There is also an interview with film historian Neil Sinyard (15:53) who discusses Huston's disillusionment with Hollywood after the reception and studio recutting of The Red Badge of Courage as well as the Blacklist and his hatred of Senator McCarthy, Huston's friendship and working relationship with Bogart, and the director's belief that a story about two people in a boat hinged on the casting only to then realize when Bogart and Hepburn acted together that he was actually directing a comedy. In the interview with critic Kim Newman (18:47), the critic reveals that the project had been making the rounds before Huston became involved and that the conception of it as a vehicle for Charles Laughton and Elsa Lanchester was closer to the characters in the source novel, and Newman even expresses his desire to have seen such a pairing while also conceding that it would never have been shot on location; however, he does note that the choice of Bogart is in keeping with the time period in which "masculinity in movies was owned by battered, middle-aged blokes." Filmmaker Michael Scheingraber who had been working on a documentary about Viertel before his death, and also present here is an interview with co-screenwriter Peter Viertel (17:42) which is either from the roughly seven hours of interview material or some of the footage from the as-yet-unreleased documentary. Ported over from the Paramount and ITV Blu-rays is "Embracing Chaos: Making The African Queen" (59:18), a documentary on the making of the film which plays up many of the more fantastic stories about the making of the film with a mix of talking heads from archival appearances by Huston, Cardiff, and the cast as well as contemporary remarks from family members of Huston and Forester, surviving actor Bikel, script supervisor Allen, as well as the usual suspects like critics Richard Schickel and James Ursini as well as filmmaker Martin Scorsese. The Lux Radio Theater adaptation from 1952 with Humphrey Bogart and Greer Garson (59:23) previously included as a separate CD in the U.S. commemorative boxed set is present on the disc as well as the film's theatrical trailer (2:32).

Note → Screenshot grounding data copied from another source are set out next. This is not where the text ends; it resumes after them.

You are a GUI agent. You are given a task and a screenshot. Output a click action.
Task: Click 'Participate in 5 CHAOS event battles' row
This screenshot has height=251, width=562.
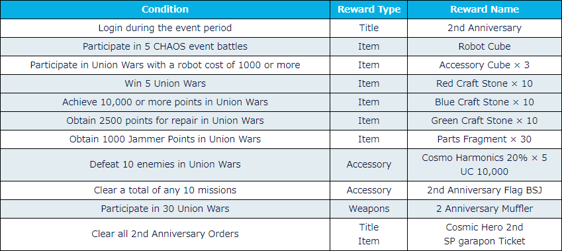point(281,46)
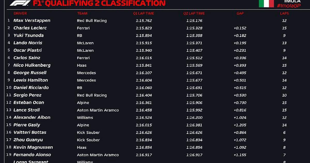Viewport: 310px width, 163px height.
Task: Select driver Max Verstappen
Action: 32,20
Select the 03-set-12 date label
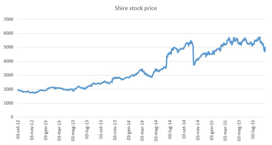Viewport: 272px width, 145px height. [x=18, y=130]
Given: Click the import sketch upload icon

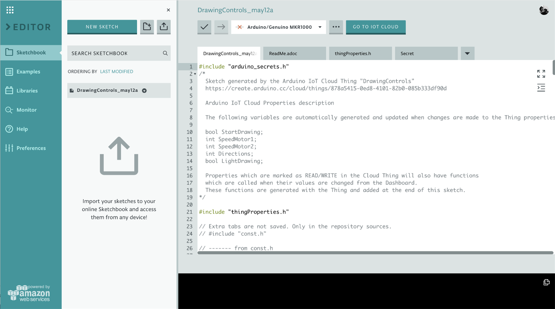Looking at the screenshot, I should pyautogui.click(x=164, y=27).
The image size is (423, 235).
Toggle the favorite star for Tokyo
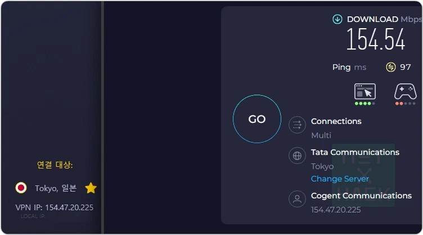91,188
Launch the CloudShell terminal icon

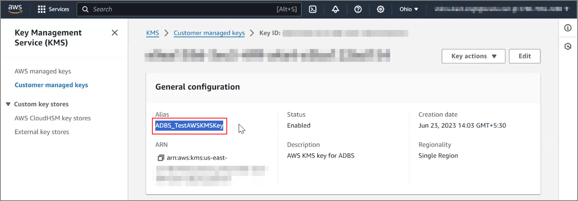313,9
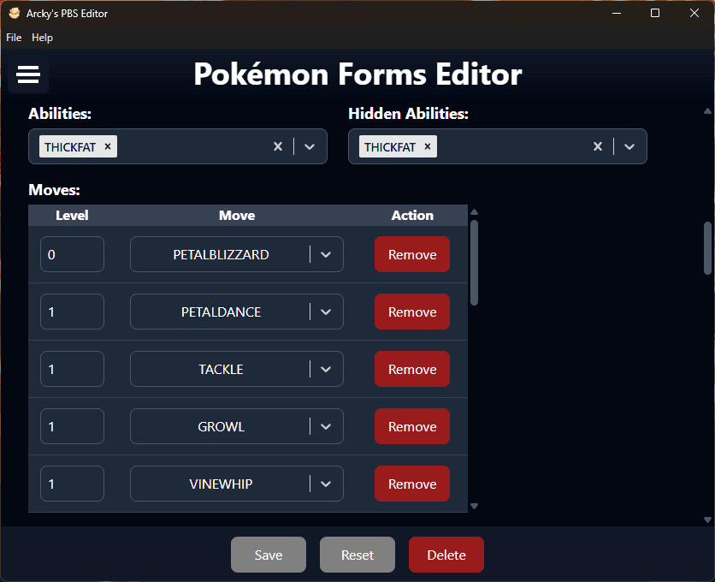Save the Pokémon form changes
Viewport: 715px width, 582px height.
(269, 555)

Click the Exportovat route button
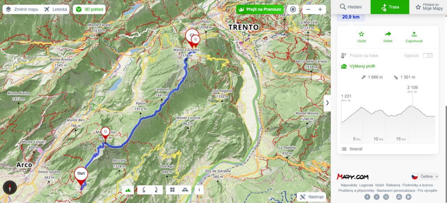414,38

The first 3,000 copies come with a limited edition hardbound case and a 60-page perfect bound book featuring:
- "A Pair of Aces and a Queen" from The Picturegoer (vol. 23, no. 879 – 8 Mar 1952)
- "African Adventure" from The Veteran Magazine (Spring 2003)
- Interview with John Huston by Karel Reisz from Sight and Sound (vol. 21, no. 3 – Jan/Mar 1952)
- Extracts from “The Making of The African Queen” by Katharine Hepburn (1987)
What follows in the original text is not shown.